▸ **The task**
Please transcribe only the lines from the one holding "Open the 文件(F) menu" through the final line of the data, both included, with no pictures.

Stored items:
--- START ---

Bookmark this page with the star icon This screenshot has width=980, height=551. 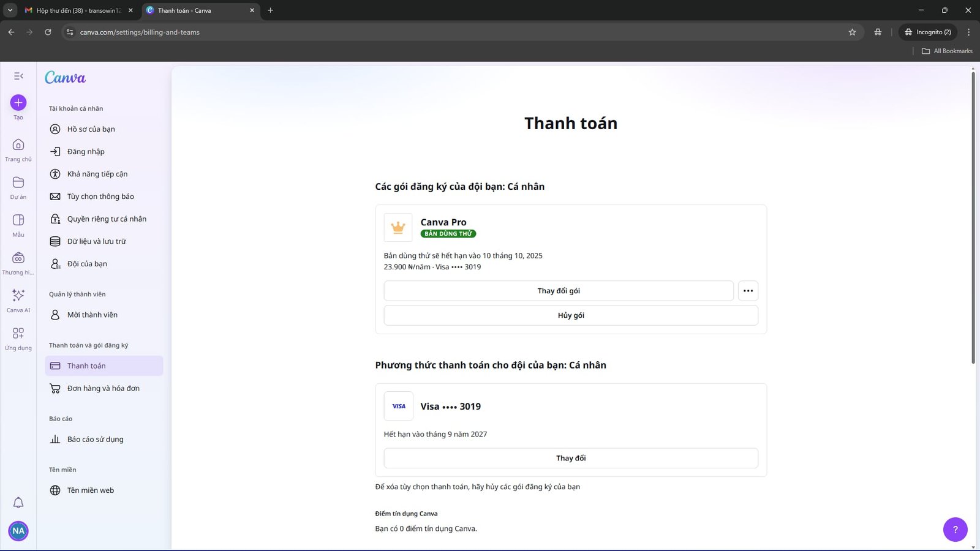point(852,32)
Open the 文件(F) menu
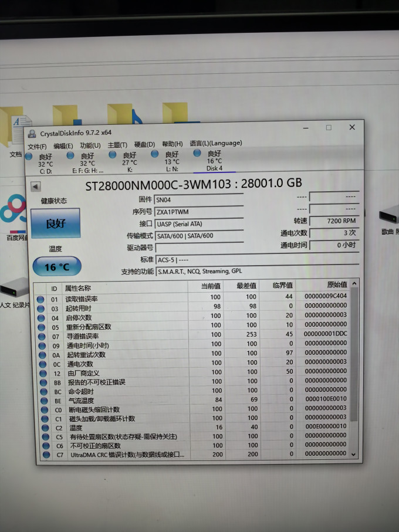399x532 pixels. 37,147
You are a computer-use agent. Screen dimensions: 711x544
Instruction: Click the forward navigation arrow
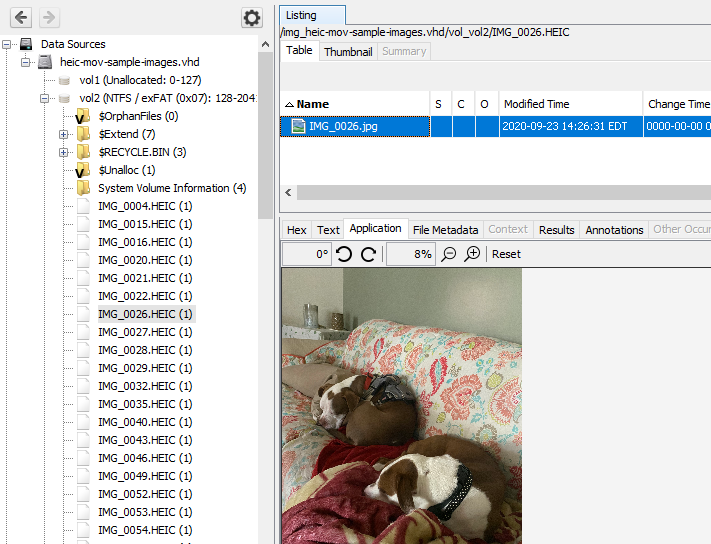48,17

--- END ---

▸ **Answer space**
Open the 文件(F) menu
399x532 pixels. 37,147
You are a computer-use agent. Screen dimensions: 711x544
Instruction: Click the forward navigation arrow
48,17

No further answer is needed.